• _YOUR TASK_
Return the data below exactly, but only from the line containing "Where should I click to: Navigate" through the line containing "Where should I click to: Toggle", with both of those lines included.

• _SUPPLIED ENTRIES_
'''

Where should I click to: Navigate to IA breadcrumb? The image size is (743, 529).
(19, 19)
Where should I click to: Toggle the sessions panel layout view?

'''
'''

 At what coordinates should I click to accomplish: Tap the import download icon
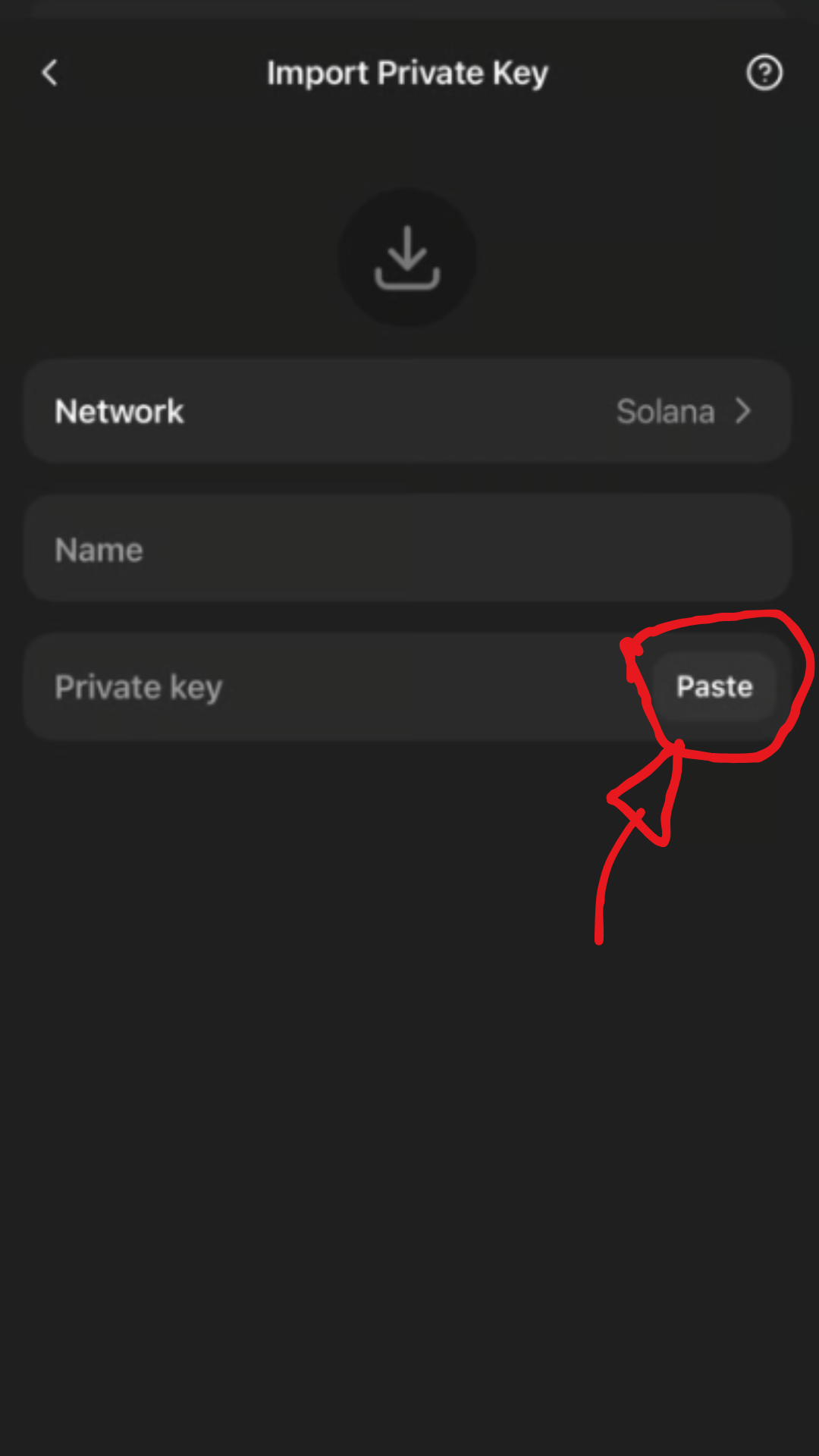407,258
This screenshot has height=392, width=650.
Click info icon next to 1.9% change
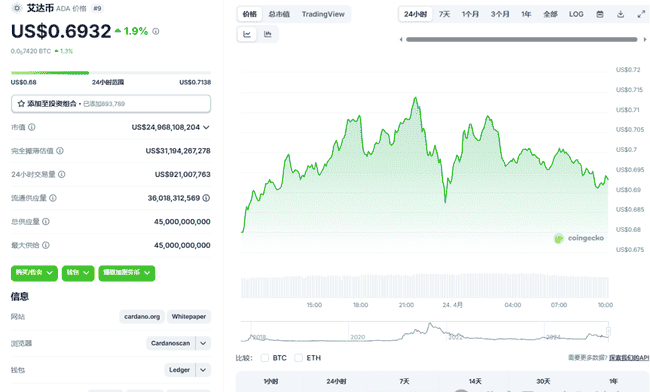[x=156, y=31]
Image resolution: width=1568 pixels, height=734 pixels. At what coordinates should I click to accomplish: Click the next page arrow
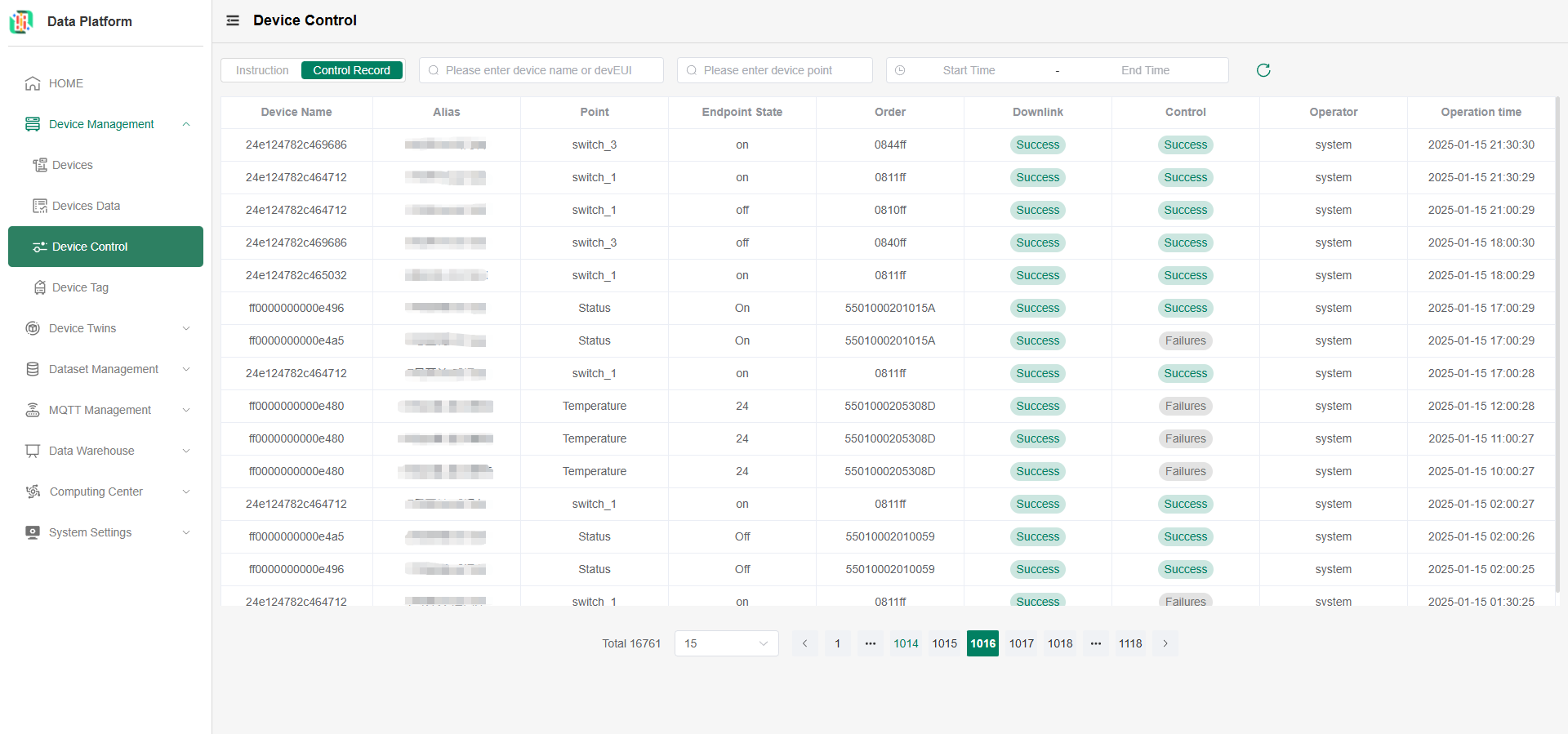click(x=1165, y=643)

'''
'''

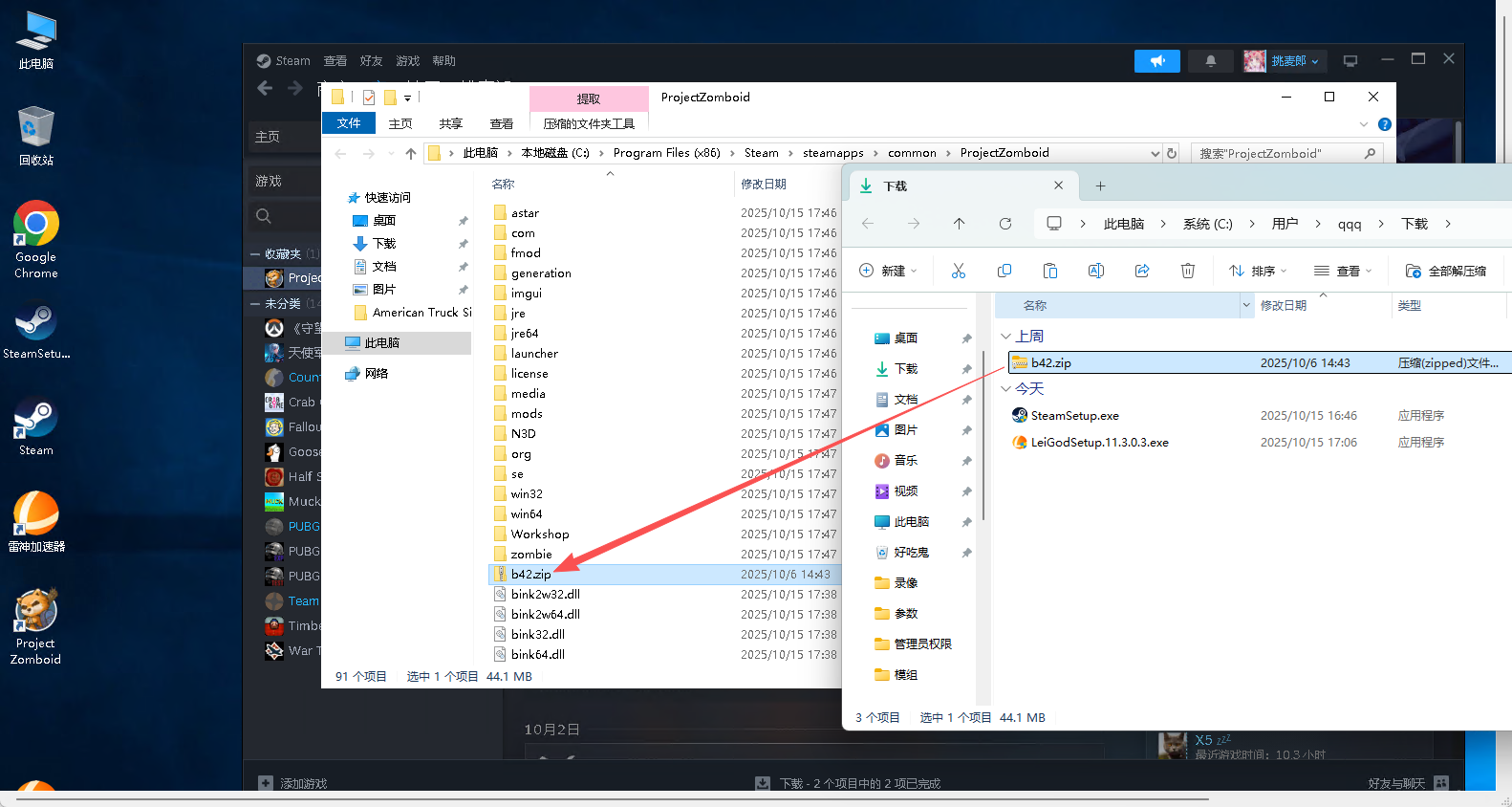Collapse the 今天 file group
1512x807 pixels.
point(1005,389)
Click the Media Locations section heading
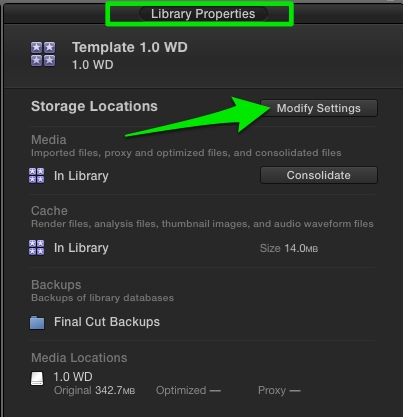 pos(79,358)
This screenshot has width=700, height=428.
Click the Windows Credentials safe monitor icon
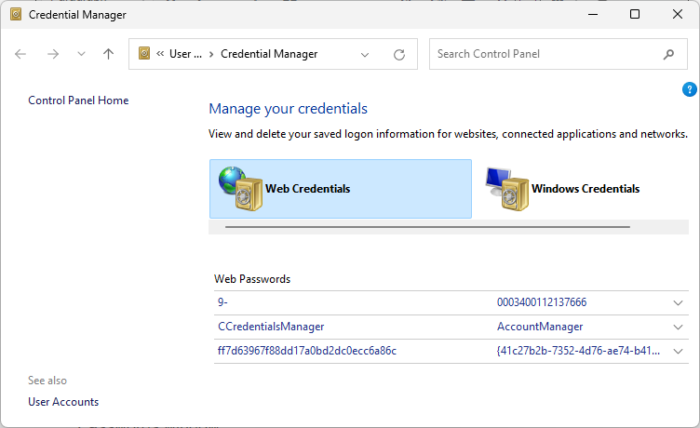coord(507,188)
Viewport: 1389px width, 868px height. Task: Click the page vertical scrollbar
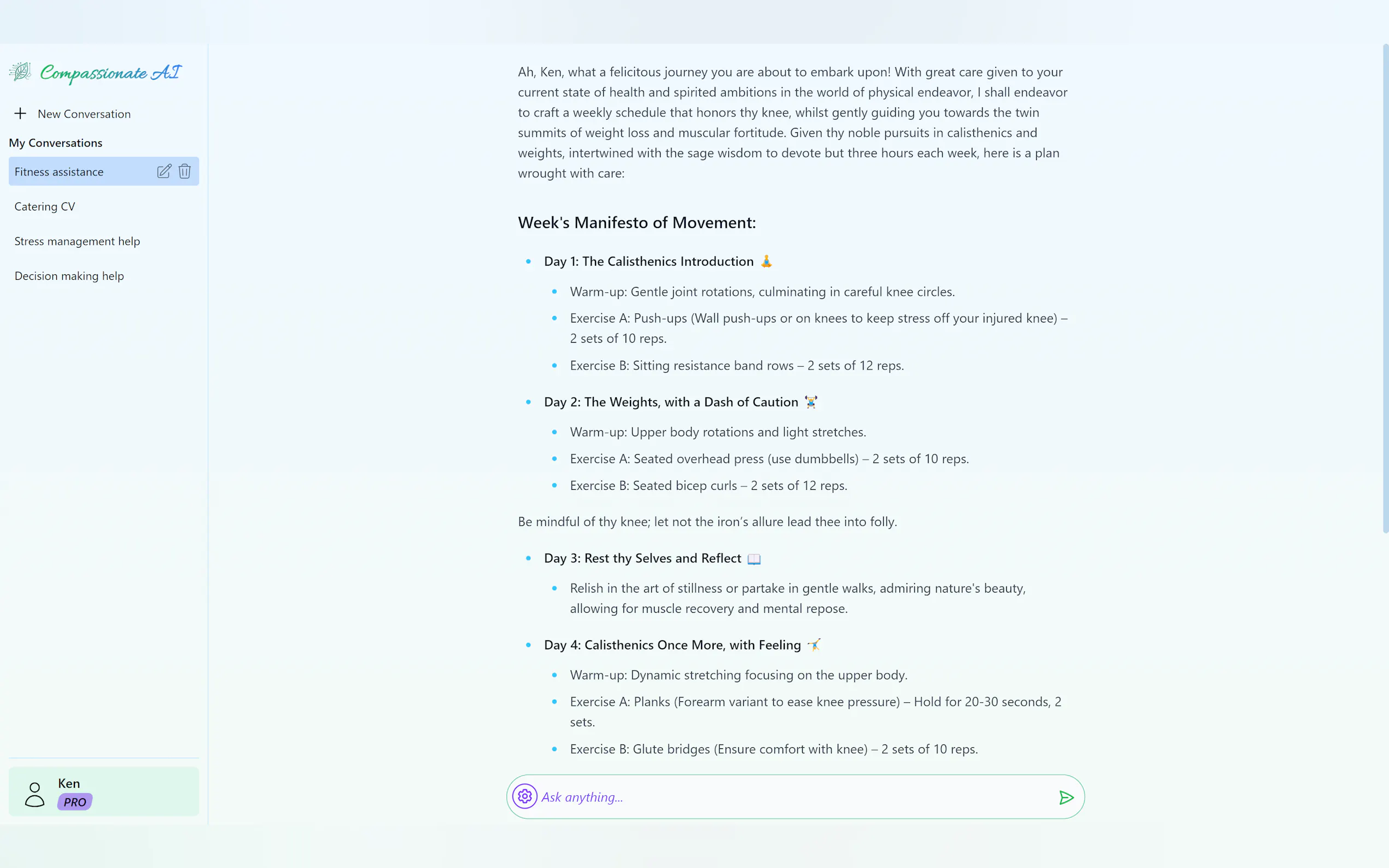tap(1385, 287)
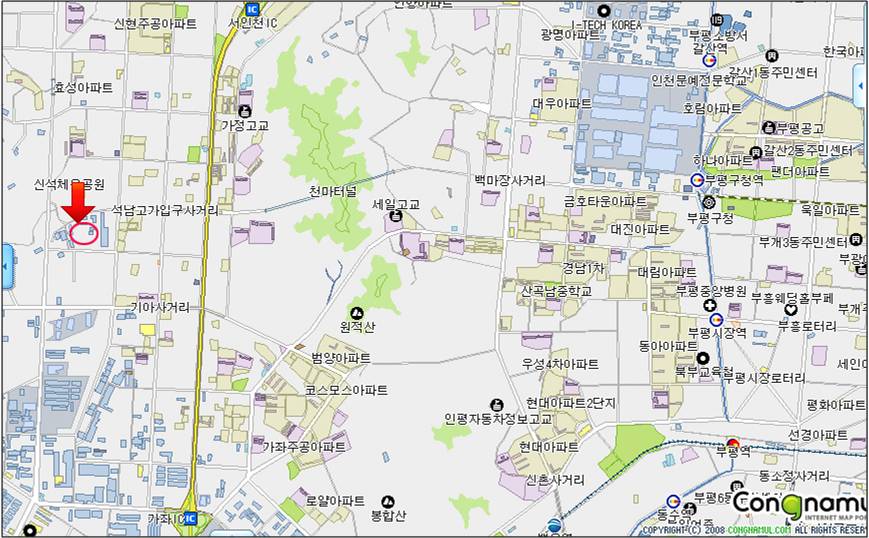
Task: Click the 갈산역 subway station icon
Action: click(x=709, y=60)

'''

• _EXERCISE RESPONSE_
Where should I click to: Navigate to IA breadcrumb? The image size is (743, 529).
(19, 19)
Where should I click to: Toggle the sessions panel layout view?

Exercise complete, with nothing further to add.